L’inaudito pestaggio ai danni di una giovane studente univesitario ha destato non poca senzazione e riporta alla ribalta il tema dela sicurezza a bordo dei treni. La Torino-Ceres, gestita dal Gruppo Torinese Trasporti (Gtt) non è una tratta dove si verificano con frequenza atti di teppismo e di aggressioni ai danni dei passeggeri. L’episodio di violenza aveva avuto luogo alle 18,13, dopo la partenza del treno dalla stazione ferroviaria di Torino Dora: lo studente si trovava da solo nell’ultima carrozza del convoglio. A un certo punto era stato importunato da tre giovani; due ragazzi e una ragazza e, quando aveva cambiato posto, era scattata la feroce aggressione a colpi di pugni e calci. Dopo aver pestato la vittima, il gruppo di picchiatori era sceso dal treno alla prima fermata utile.

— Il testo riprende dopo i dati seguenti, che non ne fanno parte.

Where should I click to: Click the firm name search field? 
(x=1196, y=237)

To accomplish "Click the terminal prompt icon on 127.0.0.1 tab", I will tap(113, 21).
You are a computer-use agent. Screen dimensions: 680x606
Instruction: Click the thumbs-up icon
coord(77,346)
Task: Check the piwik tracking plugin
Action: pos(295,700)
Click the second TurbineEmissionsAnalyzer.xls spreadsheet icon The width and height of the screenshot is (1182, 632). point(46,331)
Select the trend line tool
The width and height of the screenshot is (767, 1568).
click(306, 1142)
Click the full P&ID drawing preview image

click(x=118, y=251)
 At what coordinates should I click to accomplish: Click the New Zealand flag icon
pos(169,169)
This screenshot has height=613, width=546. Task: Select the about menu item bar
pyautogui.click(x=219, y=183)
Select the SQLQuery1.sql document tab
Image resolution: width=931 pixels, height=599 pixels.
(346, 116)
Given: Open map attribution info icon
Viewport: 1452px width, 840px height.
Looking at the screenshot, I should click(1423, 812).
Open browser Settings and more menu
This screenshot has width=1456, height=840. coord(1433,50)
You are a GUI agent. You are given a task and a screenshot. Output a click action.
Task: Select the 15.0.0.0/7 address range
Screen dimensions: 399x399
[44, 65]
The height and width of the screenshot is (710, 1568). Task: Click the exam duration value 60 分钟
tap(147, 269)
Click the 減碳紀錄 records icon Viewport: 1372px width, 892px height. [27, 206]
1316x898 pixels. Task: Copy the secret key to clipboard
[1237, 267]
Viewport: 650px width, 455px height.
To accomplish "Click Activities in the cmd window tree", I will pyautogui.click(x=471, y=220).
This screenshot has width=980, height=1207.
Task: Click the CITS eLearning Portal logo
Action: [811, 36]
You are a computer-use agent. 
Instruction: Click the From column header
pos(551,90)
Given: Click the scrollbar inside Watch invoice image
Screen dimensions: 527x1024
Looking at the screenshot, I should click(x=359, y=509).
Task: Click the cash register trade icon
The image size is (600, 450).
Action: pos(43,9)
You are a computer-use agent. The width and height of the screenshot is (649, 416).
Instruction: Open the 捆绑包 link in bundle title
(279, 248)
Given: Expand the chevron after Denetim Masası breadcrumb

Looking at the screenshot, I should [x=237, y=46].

A lanciare l’allarme era stata una donna, un’impiegata di 26 anni, che era salita sul treno alla stazione di Ciriè e aveva subito notato lo studente che barcollava e grondava sangue. Il capostazione di Ciriè aveva fermato il convoglio per consentire l’arrivo dei soccorsi.

Lo studente 19enne era stato trasportato al pronto soccorso dell’ospedale di Ciriè dove è stato medicato e dimesso con una prognosi di dieci giorni. Non si esclude che gli aggressori fossero in preda agli effetti dell’alcol e degli stupefacenti quando hanno compiuto il pestaggio immotivato.